Sanchez-Monge, Alvaro (Osservatorio Astrofisico di Arcetri - INAF; Italy)
Cesaroni, Riccardo (Osservatorio Astrofisico di Arcetri - INAF; Italy)
Beltran, Maite (Osservatorio Astrofisico di Arcetri - INAF; Italy)
Kumar, M. S. Nanda (Centro de Astrofisica da Universidade do Porto; Portugal)
Stanke, Thomas (ESO; Germany)
Zinnecker, Hans (SOFIA Science Center; USA)
Etoka, Sandra (Jodrell Bank Center for Astrophysics; UK)
Galli, Daniele (Osservatorio Astrofisico di Arcetri - INAF; Italy)
Hummel, Christian A. (ESO; Germany)
Moscadelli, Luca (Osservatorio Astrofisico di Arcetri - INAF; Italy)
Preibisch, Thomas (Universitats-Sternarte Munchen; Germany)
Ratzka, Thorsten (Universitats-Sternwarte Munchen; Germany)
van der Tak, Floris F. S. (SRON Netherlands Institute for Space Research; The Netherlands)

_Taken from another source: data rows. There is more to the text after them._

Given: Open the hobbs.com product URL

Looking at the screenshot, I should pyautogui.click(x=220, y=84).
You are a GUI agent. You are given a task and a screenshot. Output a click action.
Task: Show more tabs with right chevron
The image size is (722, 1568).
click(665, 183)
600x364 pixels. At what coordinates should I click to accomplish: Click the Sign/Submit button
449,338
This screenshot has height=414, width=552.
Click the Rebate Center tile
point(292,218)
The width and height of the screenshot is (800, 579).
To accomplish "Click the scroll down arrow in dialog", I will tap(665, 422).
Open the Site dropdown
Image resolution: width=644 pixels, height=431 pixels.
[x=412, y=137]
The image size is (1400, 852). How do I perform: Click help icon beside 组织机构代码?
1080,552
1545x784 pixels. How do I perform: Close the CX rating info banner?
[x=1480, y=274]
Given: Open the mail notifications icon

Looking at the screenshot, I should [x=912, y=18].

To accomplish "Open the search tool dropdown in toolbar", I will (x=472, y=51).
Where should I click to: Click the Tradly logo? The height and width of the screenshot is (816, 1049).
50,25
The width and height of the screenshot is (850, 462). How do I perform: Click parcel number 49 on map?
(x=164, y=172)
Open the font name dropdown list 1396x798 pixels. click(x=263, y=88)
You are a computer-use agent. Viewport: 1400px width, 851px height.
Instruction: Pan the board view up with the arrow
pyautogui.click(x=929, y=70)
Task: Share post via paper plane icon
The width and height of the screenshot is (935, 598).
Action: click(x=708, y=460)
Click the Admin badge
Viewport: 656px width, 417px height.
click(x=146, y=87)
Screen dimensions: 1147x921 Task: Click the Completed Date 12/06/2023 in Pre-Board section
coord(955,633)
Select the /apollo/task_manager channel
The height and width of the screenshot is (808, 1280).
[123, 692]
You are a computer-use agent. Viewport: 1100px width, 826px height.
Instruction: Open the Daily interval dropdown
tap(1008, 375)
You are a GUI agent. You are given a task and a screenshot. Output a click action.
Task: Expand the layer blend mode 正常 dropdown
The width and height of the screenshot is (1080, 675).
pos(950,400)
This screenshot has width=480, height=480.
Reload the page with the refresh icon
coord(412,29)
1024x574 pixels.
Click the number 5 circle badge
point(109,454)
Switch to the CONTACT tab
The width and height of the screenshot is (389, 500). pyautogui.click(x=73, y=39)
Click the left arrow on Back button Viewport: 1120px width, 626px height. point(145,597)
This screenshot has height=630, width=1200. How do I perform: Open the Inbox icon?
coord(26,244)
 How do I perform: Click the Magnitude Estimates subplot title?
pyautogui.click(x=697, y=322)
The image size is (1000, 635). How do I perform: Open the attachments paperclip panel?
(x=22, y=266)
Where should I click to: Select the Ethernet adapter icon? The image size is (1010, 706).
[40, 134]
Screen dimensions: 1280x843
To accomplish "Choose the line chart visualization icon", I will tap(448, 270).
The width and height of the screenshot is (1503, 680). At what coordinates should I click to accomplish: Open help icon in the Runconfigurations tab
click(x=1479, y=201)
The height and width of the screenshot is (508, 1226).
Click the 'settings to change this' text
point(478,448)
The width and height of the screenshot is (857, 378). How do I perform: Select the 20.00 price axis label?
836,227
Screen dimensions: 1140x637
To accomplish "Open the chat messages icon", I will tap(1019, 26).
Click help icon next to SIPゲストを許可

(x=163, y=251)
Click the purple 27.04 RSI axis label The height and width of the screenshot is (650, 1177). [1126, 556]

Vig, Sarita (Indian Institute of Space Science and Technology; India)
Walmsley, C. Malcolm (Osservatorio Astrofisico di Arcetri - INAF; Italy)
Wang, Kuo-Song (Leiden Observatory; The Netherlands)

Recent theoretical models indicate that OB-type stars could form through disk-mediated accretion, like their low mass counterparts. However, on the observational side, circumstellar disks appear still elusive, especially around the most massive (proto)stars. As for early B-type (proto)stars, an ever growing number of disk candidates has been proposed, but only very few of these present evidence for Keplerian rotation. The advent of ALMA provides us with the necessary sensitivity and angular resolution to assess the existence of such disks and possibly establish their rotation curves. With this in mind, we have performed ALMA observations with the highest possible resolution (~0.4\") at 350 GHz to search for circumstellar disks in a couple of presumably massive young stellar objects with luminosities of ~10000 Lsun and associated with bipolar nebulosities suggestive of the presence of disk/outflow systems. By observing simultaneously core and jet tracers, we could reveal molecular cores with velocity gradients perpendicular to the corresponding jets. In at least one case (G35.20-0.74 N), the core structure appears resolved and the velocity field can be fitted with an almost edge-on Keplerian disk rotating about a central mass of 18 Msun. This finding is consistent with the results of a recent study of the CO first overtone bandhead emission at 2.3mum towards G35.20-0.74 N. The disk radius and mass are >2500 au and 3 Msun. To reconcile the observed bolometric luminosity (3x10^4 Lsun) with the estimated stellar mass of 18 Msun, we propose that the latter is the total mass of a binary system.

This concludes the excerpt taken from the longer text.